■ The problem ■
Each line below is to be copied out exactly, and none may be omitted.

■ Materials provided ■
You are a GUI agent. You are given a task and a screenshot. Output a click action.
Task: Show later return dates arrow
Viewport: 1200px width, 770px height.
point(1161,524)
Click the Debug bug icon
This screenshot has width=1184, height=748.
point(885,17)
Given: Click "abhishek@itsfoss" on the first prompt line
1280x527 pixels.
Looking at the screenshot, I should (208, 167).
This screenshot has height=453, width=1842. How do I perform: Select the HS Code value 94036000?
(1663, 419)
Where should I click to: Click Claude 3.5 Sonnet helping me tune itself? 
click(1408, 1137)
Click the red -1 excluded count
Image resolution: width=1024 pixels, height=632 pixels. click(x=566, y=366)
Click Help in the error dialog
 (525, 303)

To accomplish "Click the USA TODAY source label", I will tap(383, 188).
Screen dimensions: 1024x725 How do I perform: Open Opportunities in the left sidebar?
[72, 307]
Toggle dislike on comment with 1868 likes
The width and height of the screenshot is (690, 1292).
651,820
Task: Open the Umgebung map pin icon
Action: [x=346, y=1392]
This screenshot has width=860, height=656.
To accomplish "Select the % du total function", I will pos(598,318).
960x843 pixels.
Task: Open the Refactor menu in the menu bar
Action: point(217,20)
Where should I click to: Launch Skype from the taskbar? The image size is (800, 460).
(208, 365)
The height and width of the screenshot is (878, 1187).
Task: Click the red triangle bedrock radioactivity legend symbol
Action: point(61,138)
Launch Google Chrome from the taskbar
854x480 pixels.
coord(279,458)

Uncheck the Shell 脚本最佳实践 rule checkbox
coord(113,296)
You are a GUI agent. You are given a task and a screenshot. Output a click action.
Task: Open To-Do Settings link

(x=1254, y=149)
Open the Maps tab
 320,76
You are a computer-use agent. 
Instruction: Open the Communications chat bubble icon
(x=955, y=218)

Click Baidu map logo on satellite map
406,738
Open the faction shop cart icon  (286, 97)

■ Response for this exercise ■
You are a GUI agent. You are given a task and a screenshot. Output a click action.
Task: Show later return dates arrow
Viewport: 1200px width, 770px height.
point(1161,524)
Click the Debug bug icon
This screenshot has width=1184, height=748.
point(885,17)
Given: Click "abhishek@itsfoss" on the first prompt line
1280x527 pixels.
Looking at the screenshot, I should (208, 167).
This screenshot has height=453, width=1842. How do I perform: Select the HS Code value 94036000?
(1663, 419)
Where should I click to: Click Claude 3.5 Sonnet helping me tune itself? 
click(1408, 1137)
Click the red -1 excluded count
Image resolution: width=1024 pixels, height=632 pixels. click(x=566, y=366)
Click Help in the error dialog
 (525, 303)

To accomplish "Click the USA TODAY source label", I will tap(383, 188).
Screen dimensions: 1024x725 How do I perform: Open Opportunities in the left sidebar?
[72, 307]
Toggle dislike on comment with 1868 likes
The width and height of the screenshot is (690, 1292).
651,820
Task: Open the Umgebung map pin icon
Action: [x=346, y=1392]
This screenshot has width=860, height=656.
To accomplish "Select the % du total function", I will pos(598,318).
960x843 pixels.
Task: Open the Refactor menu in the menu bar
Action: point(217,20)
Where should I click to: Launch Skype from the taskbar? The image size is (800, 460).
(208, 365)
The height and width of the screenshot is (878, 1187).
Task: Click the red triangle bedrock radioactivity legend symbol
Action: point(61,138)
Launch Google Chrome from the taskbar
854x480 pixels.
coord(279,458)

Uncheck the Shell 脚本最佳实践 rule checkbox
coord(113,296)
You are a GUI agent. You are given a task and a screenshot. Output a click action.
Task: Open To-Do Settings link

(x=1254, y=149)
Open the Maps tab
 320,76
You are a computer-use agent. 
Instruction: Open the Communications chat bubble icon
(x=955, y=218)

Click Baidu map logo on satellite map
406,738
Open the faction shop cart icon  (286, 97)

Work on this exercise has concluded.